Could you explain the math column headings? Thank you.
Sure, the previous post of mine shows a proposal for what I think the tax brackets could look like, and the corresponding tax rate for that bracket.
The rate is the tax rate for that particular bracket.
The Income is a hypothetical income for a person for simplicity I just chose the highest income for each bracket from my previous post.
The 'Taxes' column is the amount that the person pays in that particular bracket. For this example, the person makes $500,000 and pays 35% on the entire bracket range ($375k-$500k). This is the amount of taxes paid at the 35% rate.
The 'Total Taxes' column is the sum of the taxes at each of the ranges. For this person making $500k, they paid $500 at the 5% bracket, $1000 at the 10% bracket, $7500 at the 15% bracket, $14000 at the 20% bracket, $17500 at the 25% bracket, $49500 at the 30% bracket, and now $43750 at the 35% bracket. That all adds up to $133,750.
The 'Total Tax Rate' is the Total Taxes column divided by the Income column.

0 Replies
 
realjohnboy
 
  1  
Reply Sun 25 Apr, 2010 08:38 am
@maporsche,
maporsche wrote:

Here's how my income bracket would break down if someone's income was at the upper end of each bracket.

Rate--Income---------Taxes------------Total Taxes---Total Tax Rate
5%----$10,000---------$500-------------$500------------5%
10%---$20,000---------$1,000----------$1,500----------8%
15%---$70,000---------$7,500----------$9,000----------13%
20%---$140,000--------$14,000---------$23,000--------16%
25%---$210,000--------$17,500---------$40,500--------19%
30%---$375,000--------$49,500---------$90,000--------24%
35%---$500,000--------$43,750---------$133,750-------27%
40%---$750,000--------$100,000--------$233,750------31%
50%---$3,000,000------$1,125,000-----$1,358,750----45%
60%---$10,000,000-----$4,200,000-----$5,558,750----56%
70%---$40,000,000-----$21,000,000----$26,558,750---66%

OmSigDAVID
 
  1  
Reply Sun 25 Apr, 2010 08:43 am
@realjohnboy,
realjohnboy wrote:

maporsche wrote:

Here's how my income bracket would break down if someone's income was at the upper end of each bracket.

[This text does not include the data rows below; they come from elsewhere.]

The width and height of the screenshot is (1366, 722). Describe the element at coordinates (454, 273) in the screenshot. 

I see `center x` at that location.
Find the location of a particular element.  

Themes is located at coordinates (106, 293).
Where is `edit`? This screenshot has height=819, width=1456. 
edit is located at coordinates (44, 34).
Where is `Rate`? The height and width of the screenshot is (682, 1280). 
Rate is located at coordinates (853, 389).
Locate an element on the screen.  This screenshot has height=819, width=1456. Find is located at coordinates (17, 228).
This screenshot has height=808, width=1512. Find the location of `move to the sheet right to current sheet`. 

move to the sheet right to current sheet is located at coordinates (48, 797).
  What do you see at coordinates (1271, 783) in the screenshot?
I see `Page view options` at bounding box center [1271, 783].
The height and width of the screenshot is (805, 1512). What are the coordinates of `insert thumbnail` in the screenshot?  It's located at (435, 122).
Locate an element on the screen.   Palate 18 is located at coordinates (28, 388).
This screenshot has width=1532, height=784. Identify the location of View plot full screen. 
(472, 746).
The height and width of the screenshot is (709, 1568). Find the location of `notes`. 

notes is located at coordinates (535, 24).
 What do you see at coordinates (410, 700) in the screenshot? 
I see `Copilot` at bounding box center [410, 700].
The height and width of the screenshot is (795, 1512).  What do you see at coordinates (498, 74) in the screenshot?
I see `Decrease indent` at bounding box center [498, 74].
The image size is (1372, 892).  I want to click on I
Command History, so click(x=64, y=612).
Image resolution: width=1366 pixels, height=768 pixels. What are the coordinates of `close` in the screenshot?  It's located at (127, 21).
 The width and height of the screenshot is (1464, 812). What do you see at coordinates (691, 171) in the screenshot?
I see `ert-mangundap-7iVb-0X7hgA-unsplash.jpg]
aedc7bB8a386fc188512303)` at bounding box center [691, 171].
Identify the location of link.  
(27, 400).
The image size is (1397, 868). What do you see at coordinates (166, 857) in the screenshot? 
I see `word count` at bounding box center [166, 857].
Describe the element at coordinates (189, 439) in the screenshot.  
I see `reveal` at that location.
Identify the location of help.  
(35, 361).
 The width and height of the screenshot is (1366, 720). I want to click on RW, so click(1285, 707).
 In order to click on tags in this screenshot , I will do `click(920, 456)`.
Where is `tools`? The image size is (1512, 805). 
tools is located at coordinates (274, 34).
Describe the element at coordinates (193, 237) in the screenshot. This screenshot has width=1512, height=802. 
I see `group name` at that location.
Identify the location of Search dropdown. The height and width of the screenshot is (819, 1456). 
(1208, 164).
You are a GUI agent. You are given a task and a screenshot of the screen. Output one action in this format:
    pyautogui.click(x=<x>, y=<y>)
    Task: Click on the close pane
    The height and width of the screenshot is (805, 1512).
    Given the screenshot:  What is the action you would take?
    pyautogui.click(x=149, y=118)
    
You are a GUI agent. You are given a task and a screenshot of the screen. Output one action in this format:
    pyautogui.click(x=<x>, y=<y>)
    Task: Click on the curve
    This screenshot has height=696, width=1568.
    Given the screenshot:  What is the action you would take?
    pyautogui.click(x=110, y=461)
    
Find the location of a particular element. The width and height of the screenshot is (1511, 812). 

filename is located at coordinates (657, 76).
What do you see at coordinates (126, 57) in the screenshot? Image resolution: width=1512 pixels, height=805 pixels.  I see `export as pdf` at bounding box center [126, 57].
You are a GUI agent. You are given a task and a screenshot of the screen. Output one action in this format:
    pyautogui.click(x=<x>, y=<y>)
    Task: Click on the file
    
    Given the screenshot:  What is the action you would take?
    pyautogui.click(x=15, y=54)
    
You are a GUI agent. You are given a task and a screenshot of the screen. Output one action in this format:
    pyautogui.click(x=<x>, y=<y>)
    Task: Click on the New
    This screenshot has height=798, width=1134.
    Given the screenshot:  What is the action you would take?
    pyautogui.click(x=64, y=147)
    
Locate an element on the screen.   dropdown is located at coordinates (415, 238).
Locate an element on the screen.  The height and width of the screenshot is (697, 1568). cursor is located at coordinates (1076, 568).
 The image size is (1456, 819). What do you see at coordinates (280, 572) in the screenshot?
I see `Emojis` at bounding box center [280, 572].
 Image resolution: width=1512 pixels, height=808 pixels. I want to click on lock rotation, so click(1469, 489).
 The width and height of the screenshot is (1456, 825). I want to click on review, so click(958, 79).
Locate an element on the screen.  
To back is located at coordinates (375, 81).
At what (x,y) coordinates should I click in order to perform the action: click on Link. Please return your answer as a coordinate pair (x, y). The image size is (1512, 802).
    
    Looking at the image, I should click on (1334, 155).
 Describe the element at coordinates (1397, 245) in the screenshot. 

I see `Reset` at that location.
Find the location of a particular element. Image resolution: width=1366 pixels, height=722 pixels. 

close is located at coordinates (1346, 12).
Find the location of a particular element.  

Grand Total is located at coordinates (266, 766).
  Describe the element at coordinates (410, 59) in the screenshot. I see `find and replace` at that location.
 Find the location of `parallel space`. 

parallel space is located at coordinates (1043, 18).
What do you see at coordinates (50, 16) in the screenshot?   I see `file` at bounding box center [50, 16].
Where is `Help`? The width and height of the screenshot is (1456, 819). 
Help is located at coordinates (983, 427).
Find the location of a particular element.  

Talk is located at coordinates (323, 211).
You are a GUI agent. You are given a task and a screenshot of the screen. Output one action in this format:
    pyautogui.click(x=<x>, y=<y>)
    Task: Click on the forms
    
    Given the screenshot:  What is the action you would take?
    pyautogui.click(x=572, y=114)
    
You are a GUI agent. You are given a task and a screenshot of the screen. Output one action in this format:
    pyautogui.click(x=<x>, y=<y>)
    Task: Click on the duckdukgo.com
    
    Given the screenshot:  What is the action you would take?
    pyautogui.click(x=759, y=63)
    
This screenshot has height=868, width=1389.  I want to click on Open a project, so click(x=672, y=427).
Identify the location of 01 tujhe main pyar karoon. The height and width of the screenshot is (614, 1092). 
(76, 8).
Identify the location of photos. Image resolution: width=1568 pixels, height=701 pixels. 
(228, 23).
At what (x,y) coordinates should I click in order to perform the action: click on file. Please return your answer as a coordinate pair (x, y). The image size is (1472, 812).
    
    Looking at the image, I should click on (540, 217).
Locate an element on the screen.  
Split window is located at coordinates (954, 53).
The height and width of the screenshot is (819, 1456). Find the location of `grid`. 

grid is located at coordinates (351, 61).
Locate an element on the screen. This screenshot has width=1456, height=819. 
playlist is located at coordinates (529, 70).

Rate--Income---------Taxes------------Total Taxes---Total Tax Rate
5%----$10,000---------$500-------------$500------------5%
10%---$20,000---------$1,000----------$1,500----------8%
15%---$70,000---------$7,500----------$9,000----------13%
20%---$140,000--------$14,000---------$23,000--------16%
25%---$210,000--------$17,500---------$40,500--------19%
30%---$375,000--------$49,500---------$90,000--------24%
35%---$500,000--------$43,750---------$133,750-------27%
40%---$750,000--------$100,000--------$233,750------31%
50%---$3,000,000------$1,125,000-----$1,358,750----45%
60%---$10,000,000-----$4,200,000-----$5,558,750----56%
70%---$40,000,000-----$21,000,000----$26,558,750---66%

That 's ridiculous!!! Y shoud anyone donate 70% of his income to the damned government ???